### [WHAT THIS TASK INVOLVES]
If a line in the data below holds the word "Spagnol", copy it.

### [MATERIAL TO PROCESS]

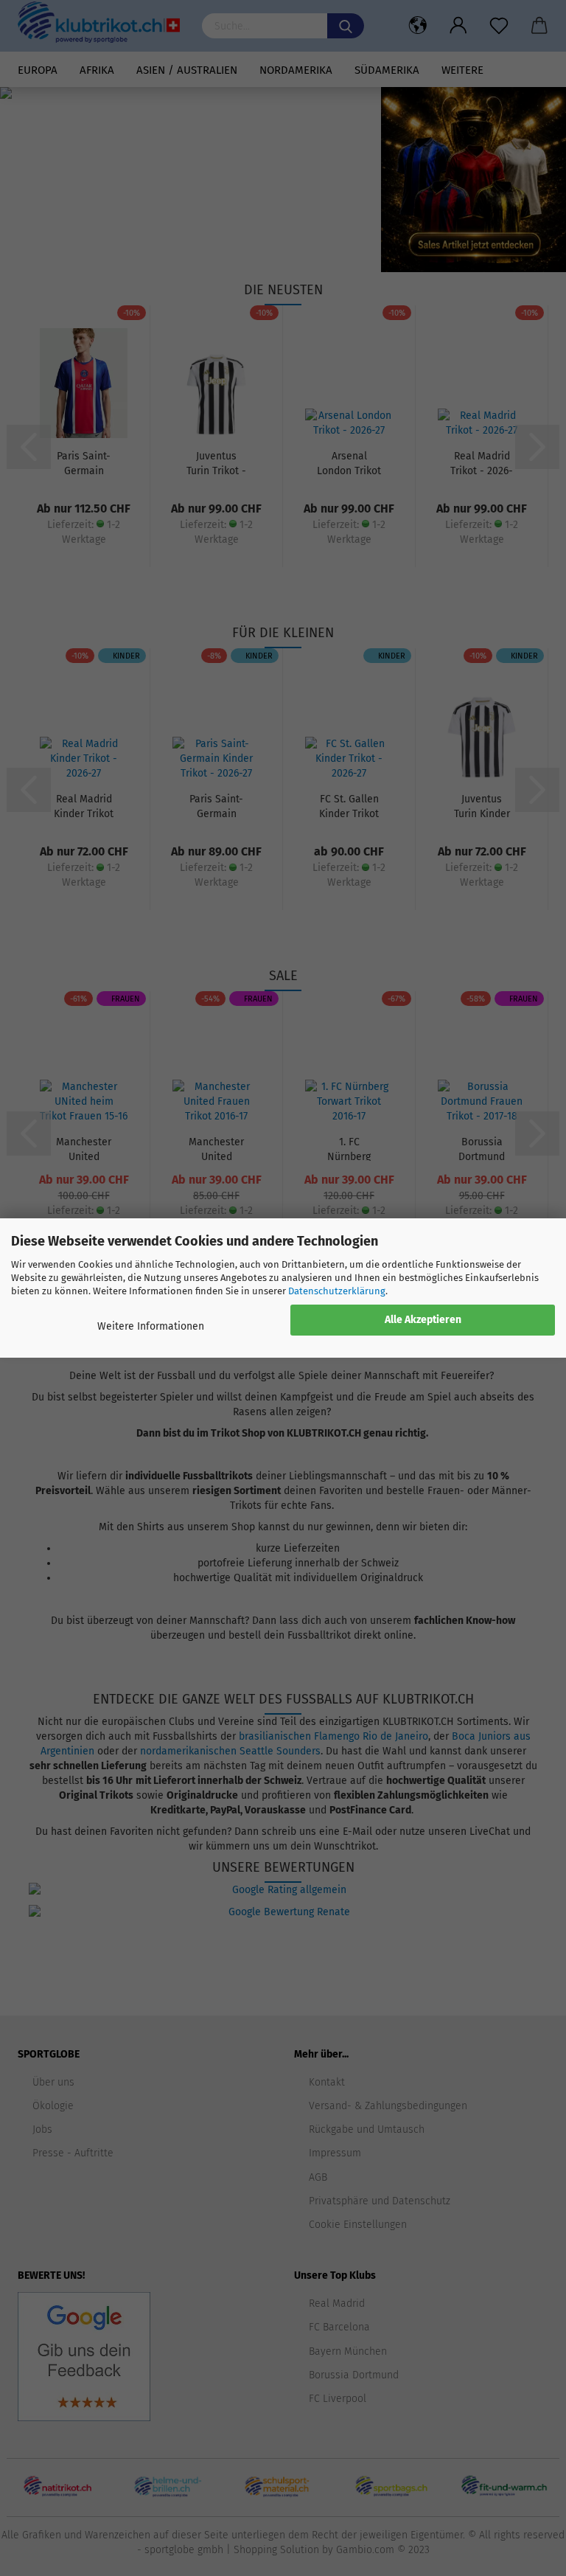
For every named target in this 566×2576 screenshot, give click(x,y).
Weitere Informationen (150, 1326)
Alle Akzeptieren (423, 1319)
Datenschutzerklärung (336, 1290)
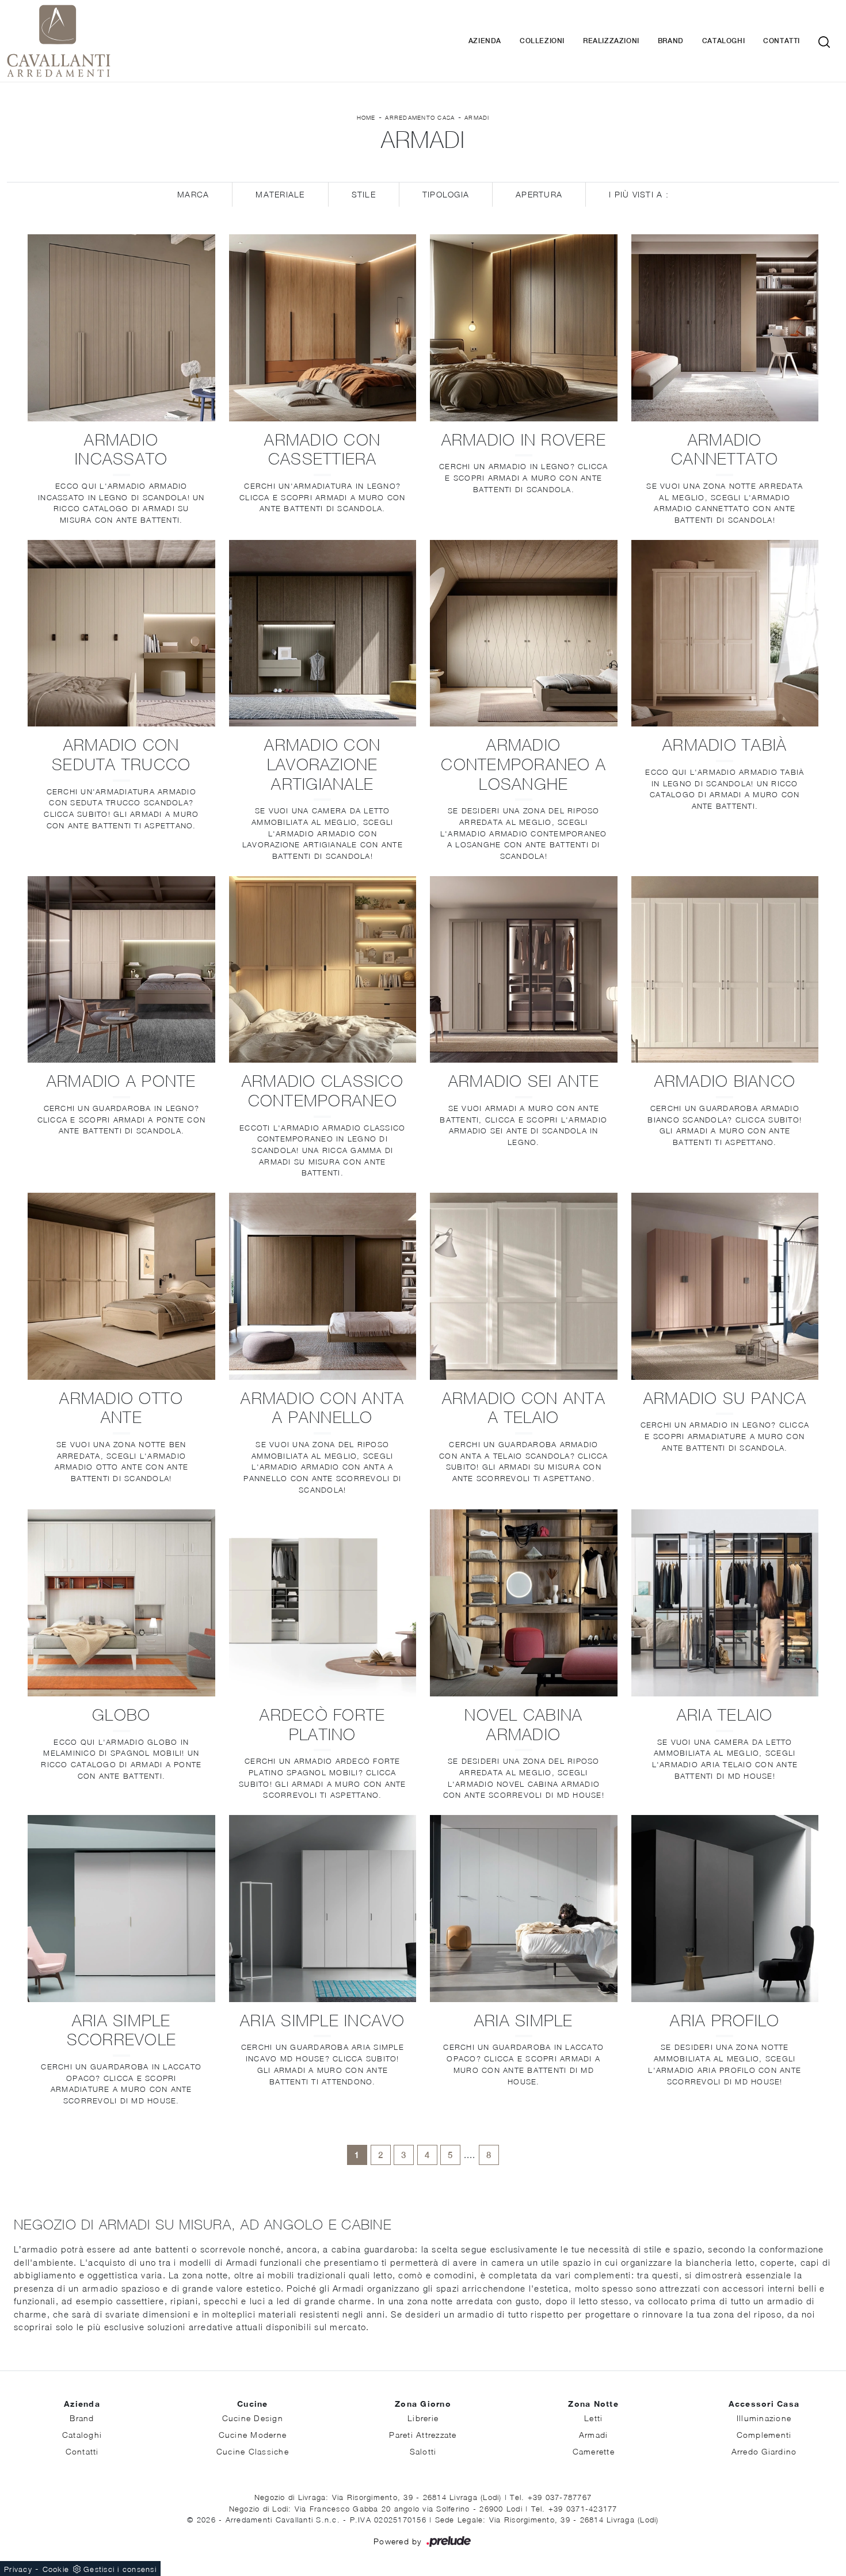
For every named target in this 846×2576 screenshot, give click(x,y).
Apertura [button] (539, 194)
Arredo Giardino (764, 2451)
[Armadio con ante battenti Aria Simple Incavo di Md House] (323, 1908)
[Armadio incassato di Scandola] (121, 327)
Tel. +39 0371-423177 (574, 2508)
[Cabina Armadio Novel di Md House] (524, 1602)
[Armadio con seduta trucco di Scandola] (121, 633)
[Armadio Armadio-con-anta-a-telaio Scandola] (524, 1286)
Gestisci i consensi (120, 2569)
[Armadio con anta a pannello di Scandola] (323, 1286)
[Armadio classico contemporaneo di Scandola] (323, 969)
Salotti (423, 2451)
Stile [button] (364, 194)
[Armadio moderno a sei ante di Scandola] (524, 969)
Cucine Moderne (253, 2435)
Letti (593, 2418)
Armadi (477, 117)
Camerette (594, 2451)
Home (366, 117)
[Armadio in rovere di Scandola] (524, 327)
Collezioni (542, 41)
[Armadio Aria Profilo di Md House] (725, 1908)
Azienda (484, 41)
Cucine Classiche (252, 2451)
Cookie (56, 2569)
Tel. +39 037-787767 (551, 2497)
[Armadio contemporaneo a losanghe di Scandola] (524, 633)
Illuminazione (764, 2418)
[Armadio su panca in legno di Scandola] (725, 1286)
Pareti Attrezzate (422, 2435)
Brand (671, 41)
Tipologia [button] (445, 194)
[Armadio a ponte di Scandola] (121, 969)
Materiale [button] (280, 194)
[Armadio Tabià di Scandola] (725, 633)
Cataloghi (723, 41)
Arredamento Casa (420, 117)
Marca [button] (193, 194)
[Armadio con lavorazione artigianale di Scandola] (323, 633)
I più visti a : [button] (639, 194)
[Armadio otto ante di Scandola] (121, 1286)
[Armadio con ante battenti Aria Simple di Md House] (524, 1908)
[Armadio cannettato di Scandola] (725, 327)
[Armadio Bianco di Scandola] (725, 969)
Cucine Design (252, 2418)
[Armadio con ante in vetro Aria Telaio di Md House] (725, 1602)
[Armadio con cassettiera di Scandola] (323, 327)
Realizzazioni (611, 41)
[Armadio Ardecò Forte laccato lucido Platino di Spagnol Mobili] (323, 1602)
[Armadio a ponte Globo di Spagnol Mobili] (121, 1602)
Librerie (423, 2418)
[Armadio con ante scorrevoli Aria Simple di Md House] (121, 1908)
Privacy (18, 2569)
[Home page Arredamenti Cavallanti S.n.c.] (120, 41)
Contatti (781, 41)
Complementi (764, 2435)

### [RESPONSE TO THIS TASK]
[Armadio Ardecò Forte laccato lucido Platino di Spagnol Mobili] (323, 1602)
[Armadio a ponte Globo di Spagnol Mobili] (121, 1602)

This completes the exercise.